SATURDAY, April 16, 2016 (HealthDay News) -- There could be a downside to knee replacement: As people get more active, their odds for hip and spinal fractures rise, a new study suggests.
One expert wasn't surprised by the finding.
While the exact reason for the increase in hip and spine fractures isn't clear, it's most likely due "to improved mobility and activity as a result of the knee replacement surgery," said Dr. Caroline Messer, who specializes in bone loss at Lenox Hill Hospital in New York City.

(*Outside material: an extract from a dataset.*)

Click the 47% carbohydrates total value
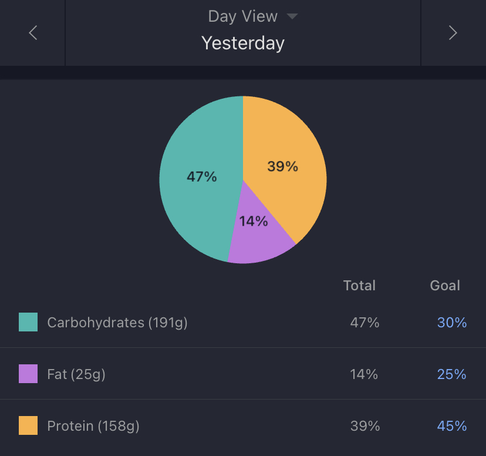Screen dimensions: 486x456 pos(365,323)
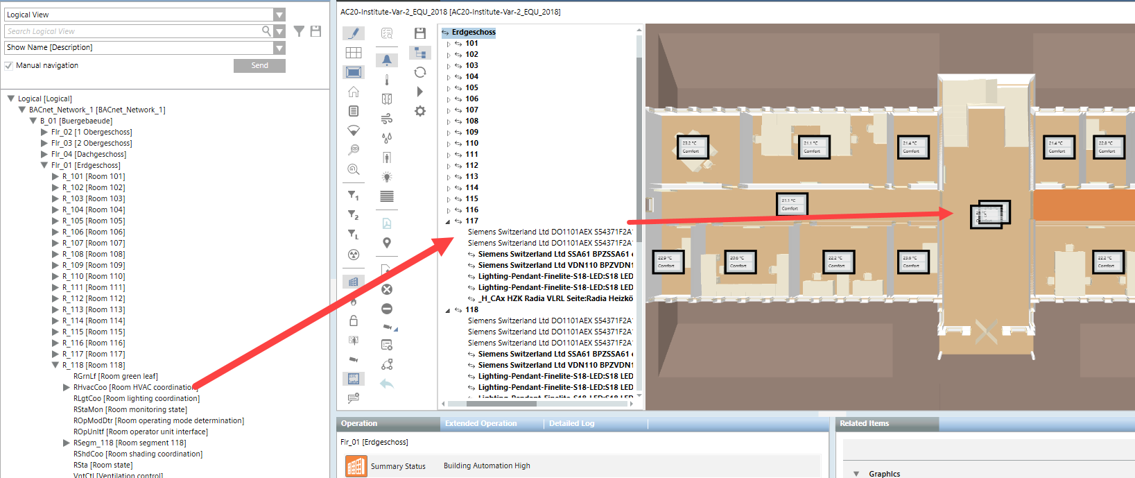
Task: Toggle the tree structure view button
Action: pos(420,53)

"In addition, patients who chose to have the surgery rather than conservative management of osteoarthritis may have been the same individuals who were determined to lead very active and therefore somewhat riskier lifestyles in the future," said Messer, who directs the hospital's Center for Pituitary and Neuroendocrine Disorders.

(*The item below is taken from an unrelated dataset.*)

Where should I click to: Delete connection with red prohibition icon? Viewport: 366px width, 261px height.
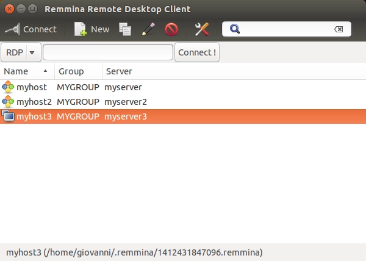click(171, 29)
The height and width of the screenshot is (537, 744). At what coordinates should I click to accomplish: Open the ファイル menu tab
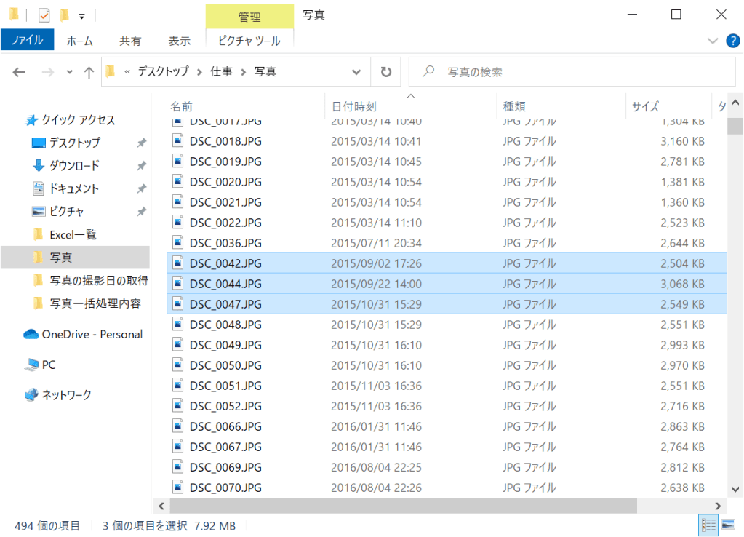(27, 41)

Almost 720,000 total knee replacements are carried out in the United States alone each year, according to the U.S. Centers for Disease Control and Prevention.
The new study was led by C.H. Vala, of the Sahlgrenska Academy in Sweden, and involved the medical records of Swedes born between 1902 and 1952. More than 3,200 had a total knee replacement and a subsequent hip fracture, according to medical records dating from 1987 to 2002.
Those who had total knee replacement due to osteoarthritis had a low risk of hip and spinal fractures in the decade before their knee replacement, the researchers said.
However, after the knee replacement, their risk of hip fracture rose by 4 percent and their risk of spinal fracture rose 19 percent, compared to those who did not get a new knee.
The study was scheduled for presentation Saturday at the annual meeting of the International Osteoporosis Foundation in Malaga, Spain. It was also published in the journal Osteoporosis International.
"The increasing risk for hip and vertebral fracture in the 10 years after knee replacement may be explained by pain, increase of physical activity due to rehabilitation, and other biomechanical factors," Vala said in a foundation news release.
The study wasn't designed to determine cause-and-effect, however, and Messer said that she "would certainly recommend further research before concluding that total knee replacement is a risk factor for future fractures."